Peak oil theory was always silly. $150.00 oil? $200.00 oil? Given the amounts of oil (and oil equivalent from coal and other resources) that come on line with each point of increase in the price, this theory was always a marketing ploy driven by those who were long oil. Where are those people now? For those who followed the marketing ploy, it is yet another example of the psychological bias of investors to over-weight confirming theories that are congruent with their investment positions.

Thursday, January 11, 2007

All is quiet on the Western Front...

The novel by Erich Maria Remarque serves as a good title for today's column...this is a fairly mystical post today.

Risk spreads continue to compress. The dollar demonstrates its wonderful reslience in the face of a surprise interest rate rise by the Bank of England (which heretofore has been extremely transparent...inflation targeting means no surprises, right?). The Recapitulator is bullish on the dollar...and the recent announcement that China will purchase U.S. financial assets comes as no surprise on this view.

The Recapitulator is not a permabull, permabear or any subspecies therein. There is a time for all seasons (there, I have now exhausted my quota of silly analogies to describe an economic system).

We have already stated volatility will spike...we have seen some of that happen already, but the probabilities are clustering around February.

Venezuela, Russia, Somalia, Iraq, etc. All problems, and the relative calm on the political front, a situation that will not continue.

Monday, January 01, 2007

Silly article of the month


"The foremost reason is that when nations choose to eliminate their smaller coinage or degrade the metal content in their coins, it is commonly a tell-tale sign of the currency’s devaluation. To discontinue production or shift metal content would be a blatant admission of the loss of purchasing power of the dollar, and it is beneficial to hide this so as not to damage the dollar’s reputation, even if it means losing millions in minting costs.

Currently, the dollar’s position as the world’s reserve currency is very precarious. Several central banks around the world, including Russia’s, Sweden’s and Qatar’s, have announced they are reducing dollar holdings. Most recently, even China has indicated that it will reduce its dollar holdings.

The fact that pennies and nickels are now worth more for their metal content than their 1-cent and 5-cent face value is undisputable proof of how much value the dollar has lost since its founding. This is not good news for the U.S. dollar, whose reserve currency status is largely built upon confidence that it will remain a stable store of wealth."

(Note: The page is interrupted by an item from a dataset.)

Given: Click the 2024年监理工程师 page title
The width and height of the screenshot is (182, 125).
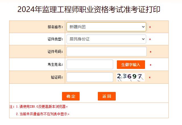Looking at the screenshot, I should click(x=89, y=9).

These statements completely misunderstand the modern fiat currency system our government employs. The ReCapitulator despises laws made for these purposes, but the conclusions regarding the stated weakness of the dollar resulting from a (historically ephemeral) rise in commodity prices are not valid. Specie money backed by commodity is degreaded when the commodity in question (gold, silver, whatever) is degraded...but the dollar is not pegged to any commodity or metal. Stating that the difference between the commodity price levels (which are priced in dollars) and the face value of coinage is certainly not "undisputable proof" of the dollars weakness "since its founding". This is more of a commodity arbitrage type of argument as opposed to an argument supporting prospective dollar weakness, and the ReCapitulator reminds his readers to be extremely skeptical of commentary predicting dollar weakness based on same.